Gomez-Navarro et l'équipe ont mesuré la température et l'humidité à l'intérieur de cinq parcs et dans leurs zones résidentielles adjacentes de juin à août en 2016. Ils ont également analysé l'impact du paysage environnant sur la température de l'air. Étonnamment, ils ont constaté que les pelouses réduisaient les températures diurnes et nocturnes encore in addition que les arbres. Alors que les arbres fournissent de l'ombre, les pelouses et le gazon agissent comme un refroidisseur de marais – l'eau se déplace à travers la plante, s'évaporant de minuscules trous dans les feuilles et refroidissant l'air.

Une grande partie de la chaleur qui s'accumule pendant la journée se dissipe la nuit. Furthermore la terre est ouverte, meilleure est la chaleur qui peut s'échapper dans l'atmosphère. Une zone avec de nombreux arbres agit comme une serre, emprisonnant la chaleur près du sol. L'étude a conclu qu'un mélange d'arbres dispersés et d'herbe est le moyen le in addition efficace de refroidir les températures dans la vallée du lac Salt.

« Comprendre comment la couverture du sol influe sur la température est very important pour les urbanistes afin de peser les avantages et les coûts de sa conception paysagère », a déclaré Gomez-Navarro. « Cette terre était autrefois une vallée de buissons et de sol nu. Toute végétation que nous ajouterons va nécessiter beaucoup d'irrigation et modifier le paysage de plusieurs façons. »

L'article a été publié le 13 octobre 2020 dans la revue Agricultural and Forest Meteorology.

L’herbe est-elle toujours as well as verte ?

Gomez-Navarro s'est concentré sur cinq parcs et les quartiers adjacents de la vallée du lac Salt: Hunter (nord-ouest), Lone Peak (sud-est), Midvale Metropolis (centre-sud), Southridge (nord-ouest) et Sugar Dwelling (nord-est). Chaque emplacement avait 12 capteurs qui mesuraient la température et l'humidité: 6 dans le parc et six dans les zones résidentielles. Gomez-Navarro a analysé la couverture du sol dans un diamètre de 10 mètres autour de chaque capteur à l'aide d'images satellites pour estimer le pourcentage des toits, des chaussées, des arbres ou du gazon. Elle a constaté que in addition il y avait de gazon dans une zone donnée, additionally la température était basse.

Elle a utilisé un logiciel qui a calculé la zone où les arbres obstruaient le ciel. Elle a constaté que plus le paysage était ouvert, plus la température diurne était chaude. Moreover il y a de couvert couvert, moreover la température est réduite.

Les auteurs s'attendaient à ce qu'il y ait des différences de température et d'humidité entre les parcs et les quartiers. Ils ont été surpris, cependant, que le gazon ait presque le même effects sur la température de l'air que les arbres. Cela semble contre-intuitif en raison de la différence entre la température de l'air et la température perçue. La température perçue est la façon dont les humains ressentent l'environnement. Le vent, la température de l'air, l'humidité et le rayonnement solaire jouent tous un rôle dans notre confort.
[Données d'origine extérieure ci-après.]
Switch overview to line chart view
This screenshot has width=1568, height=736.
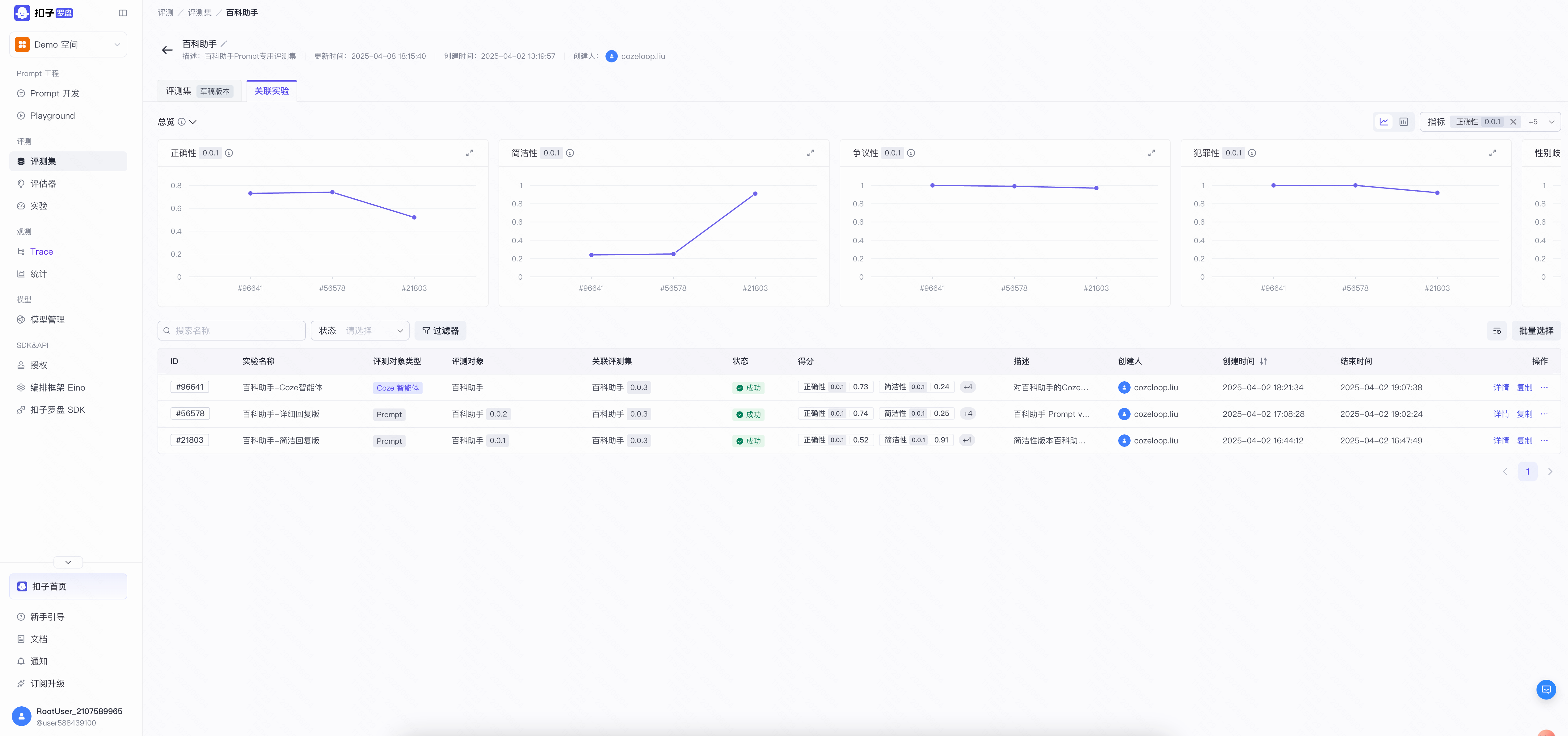point(1384,122)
« Nous n'avons pas mesuré le confort humain dans cette étude, mais nous savons que la quantité de rayonnement solaire sur notre peau a un affect important sur la température perçue », a déclaré Gomez-Navarro. « Même si la température de l'air est la même, nous nous sentons beaucoup plus frais à l'ombre d'un arbre car or truck cela bloque une partie du rayonnement.

Planification intelligente de la ville

Ensuite, Gomez-Navarro étudiera remark différents paysages affectent directement la façon dont les humains se sentent à l'aise dans leur environnement, et remark le variety de couverture végétale affecte la perte d'eau du sol.
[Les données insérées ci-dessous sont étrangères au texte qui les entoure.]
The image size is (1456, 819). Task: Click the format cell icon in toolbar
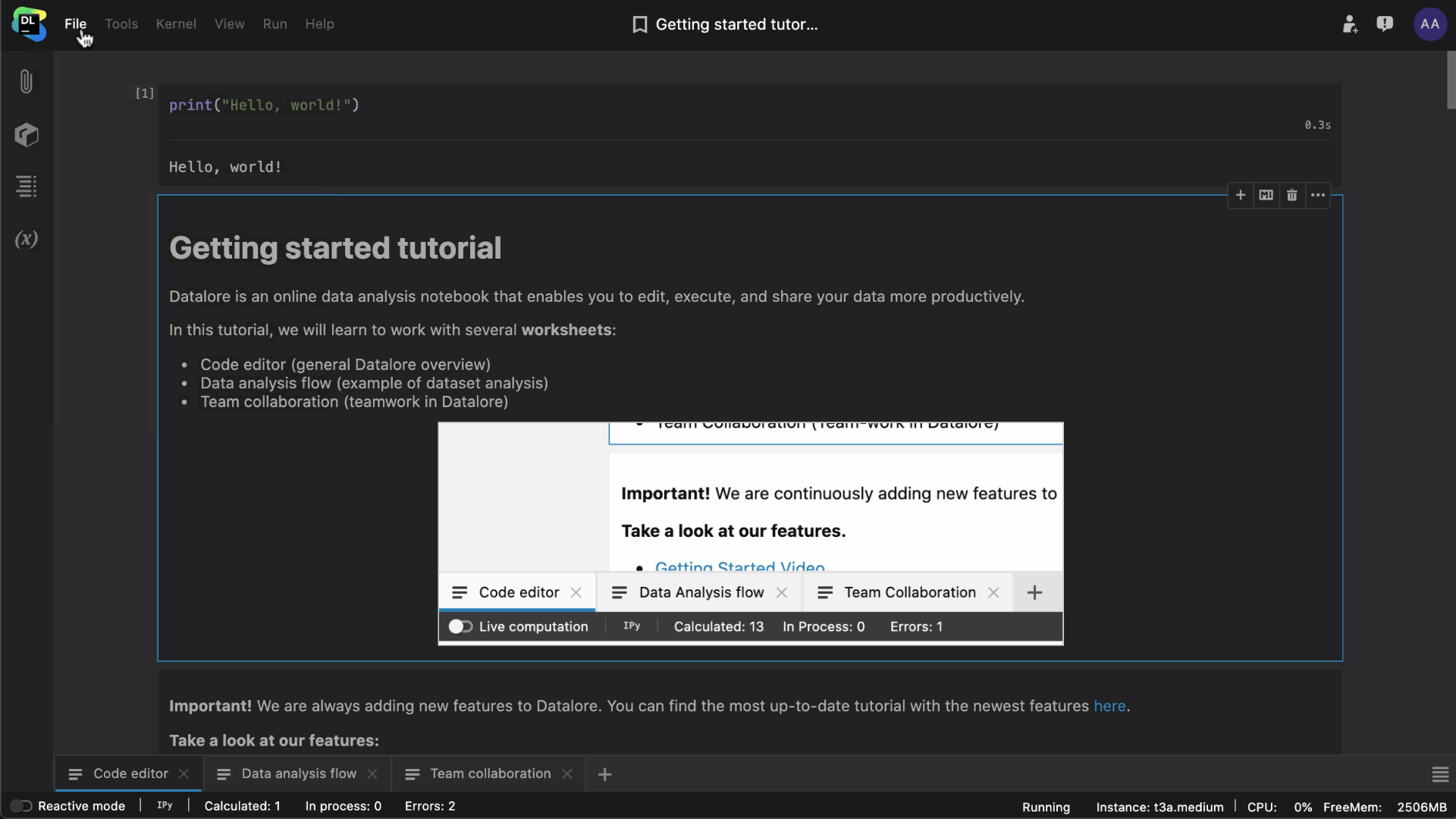click(1266, 195)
« Il va continuer à faire de additionally en in addition chaud et les parcs peuvent être un refuge contre la chaleur. Mais à combien de degrés exactement peuvent-ils refroidir l'air ? Et que devrions-nous planter pour maximiser ce refroidissement ? » a déclaré le co-auteur Diane Pataki, professeur de biologie à l'U. « Il est de plus en in addition facile et moins coûteux de mesurer la température dans tous les parcs et quartiers, et nous allons avoir besoin de ces informations pour prendre de bonnes décisions concernant la conception des futurs parcs.